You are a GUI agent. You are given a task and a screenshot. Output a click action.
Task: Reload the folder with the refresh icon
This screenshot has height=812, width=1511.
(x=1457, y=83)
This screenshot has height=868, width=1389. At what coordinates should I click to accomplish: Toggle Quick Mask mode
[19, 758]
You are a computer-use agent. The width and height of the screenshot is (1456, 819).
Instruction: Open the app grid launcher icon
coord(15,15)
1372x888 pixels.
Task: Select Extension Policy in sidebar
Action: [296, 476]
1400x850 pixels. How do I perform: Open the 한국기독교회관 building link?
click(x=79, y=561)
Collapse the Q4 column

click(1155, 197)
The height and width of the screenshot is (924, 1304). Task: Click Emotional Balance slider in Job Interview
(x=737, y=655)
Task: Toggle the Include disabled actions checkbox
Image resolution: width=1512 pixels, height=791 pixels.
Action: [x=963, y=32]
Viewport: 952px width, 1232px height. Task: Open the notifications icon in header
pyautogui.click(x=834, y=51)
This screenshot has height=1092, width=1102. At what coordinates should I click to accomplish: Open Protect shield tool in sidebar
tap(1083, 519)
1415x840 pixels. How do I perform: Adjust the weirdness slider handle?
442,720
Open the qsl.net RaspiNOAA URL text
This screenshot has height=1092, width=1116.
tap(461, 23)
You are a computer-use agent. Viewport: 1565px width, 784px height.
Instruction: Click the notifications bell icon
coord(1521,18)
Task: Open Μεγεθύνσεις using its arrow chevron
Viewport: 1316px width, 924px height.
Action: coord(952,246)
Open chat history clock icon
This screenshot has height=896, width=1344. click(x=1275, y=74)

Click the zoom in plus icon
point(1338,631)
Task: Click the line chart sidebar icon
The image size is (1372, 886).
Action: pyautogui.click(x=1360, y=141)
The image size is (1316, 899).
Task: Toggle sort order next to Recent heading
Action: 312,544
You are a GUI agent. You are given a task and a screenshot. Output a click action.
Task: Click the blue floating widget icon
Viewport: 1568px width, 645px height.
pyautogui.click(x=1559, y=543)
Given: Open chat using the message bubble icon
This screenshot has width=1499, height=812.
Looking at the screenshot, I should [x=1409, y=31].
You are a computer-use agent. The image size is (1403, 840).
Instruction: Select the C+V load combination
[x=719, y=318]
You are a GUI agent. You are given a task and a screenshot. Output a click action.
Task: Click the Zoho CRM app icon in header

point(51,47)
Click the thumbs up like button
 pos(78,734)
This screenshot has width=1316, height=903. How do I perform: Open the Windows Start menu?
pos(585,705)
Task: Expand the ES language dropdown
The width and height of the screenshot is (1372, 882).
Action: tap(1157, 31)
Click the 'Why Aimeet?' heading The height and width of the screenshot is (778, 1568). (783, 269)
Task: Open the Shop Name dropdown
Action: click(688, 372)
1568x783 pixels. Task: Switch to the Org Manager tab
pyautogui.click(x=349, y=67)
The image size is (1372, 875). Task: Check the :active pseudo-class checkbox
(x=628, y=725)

▸ Task to carry out:
With no alteration of any kind, give the data again in full.

▸ Response area:
You are a GUI agent. You are given a task and a screenshot. Output a click action.
Task: Reload the folder with the refresh icon
This screenshot has height=812, width=1511.
(x=1457, y=83)
This screenshot has height=868, width=1389. At what coordinates should I click to accomplish: Toggle Quick Mask mode
[19, 758]
You are a computer-use agent. The width and height of the screenshot is (1456, 819).
Instruction: Open the app grid launcher icon
coord(15,15)
1372x888 pixels.
Task: Select Extension Policy in sidebar
Action: [296, 476]
1400x850 pixels. How do I perform: Open the 한국기독교회관 building link?
click(x=79, y=561)
Collapse the Q4 column

click(1155, 197)
The height and width of the screenshot is (924, 1304). Task: Click Emotional Balance slider in Job Interview
(x=737, y=655)
Task: Toggle the Include disabled actions checkbox
Image resolution: width=1512 pixels, height=791 pixels.
Action: [x=963, y=32]
Viewport: 952px width, 1232px height. Task: Open the notifications icon in header
pyautogui.click(x=834, y=51)
This screenshot has height=1092, width=1102. At what coordinates should I click to accomplish: Open Protect shield tool in sidebar
tap(1083, 519)
1415x840 pixels. How do I perform: Adjust the weirdness slider handle?
442,720
Open the qsl.net RaspiNOAA URL text
This screenshot has height=1092, width=1116.
tap(461, 23)
You are a computer-use agent. Viewport: 1565px width, 784px height.
Instruction: Click the notifications bell icon
coord(1521,18)
Task: Open Μεγεθύνσεις using its arrow chevron
Viewport: 1316px width, 924px height.
Action: coord(952,246)
Open chat history clock icon
This screenshot has height=896, width=1344. click(x=1275, y=74)

Click the zoom in plus icon
point(1338,631)
Task: Click the line chart sidebar icon
The image size is (1372, 886).
Action: pyautogui.click(x=1360, y=141)
The image size is (1316, 899).
Task: Toggle sort order next to Recent heading
Action: 312,544
You are a GUI agent. You are given a task and a screenshot. Output a click action.
Task: Click the blue floating widget icon
Viewport: 1568px width, 645px height.
pyautogui.click(x=1559, y=543)
Given: Open chat using the message bubble icon
This screenshot has width=1499, height=812.
Looking at the screenshot, I should [x=1409, y=31].
You are a computer-use agent. The image size is (1403, 840).
Instruction: Select the C+V load combination
[x=719, y=318]
You are a GUI agent. You are given a task and a screenshot. Output a click action.
Task: Click the Zoho CRM app icon in header

point(51,47)
Click the thumbs up like button
 pos(78,734)
This screenshot has width=1316, height=903. How do I perform: Open the Windows Start menu?
pos(585,705)
Task: Expand the ES language dropdown
The width and height of the screenshot is (1372, 882).
Action: tap(1157, 31)
Click the 'Why Aimeet?' heading The height and width of the screenshot is (778, 1568). (783, 269)
Task: Open the Shop Name dropdown
Action: click(688, 372)
1568x783 pixels. Task: Switch to the Org Manager tab
pyautogui.click(x=349, y=67)
The image size is (1372, 875). Task: Check the :active pseudo-class checkbox
(x=628, y=725)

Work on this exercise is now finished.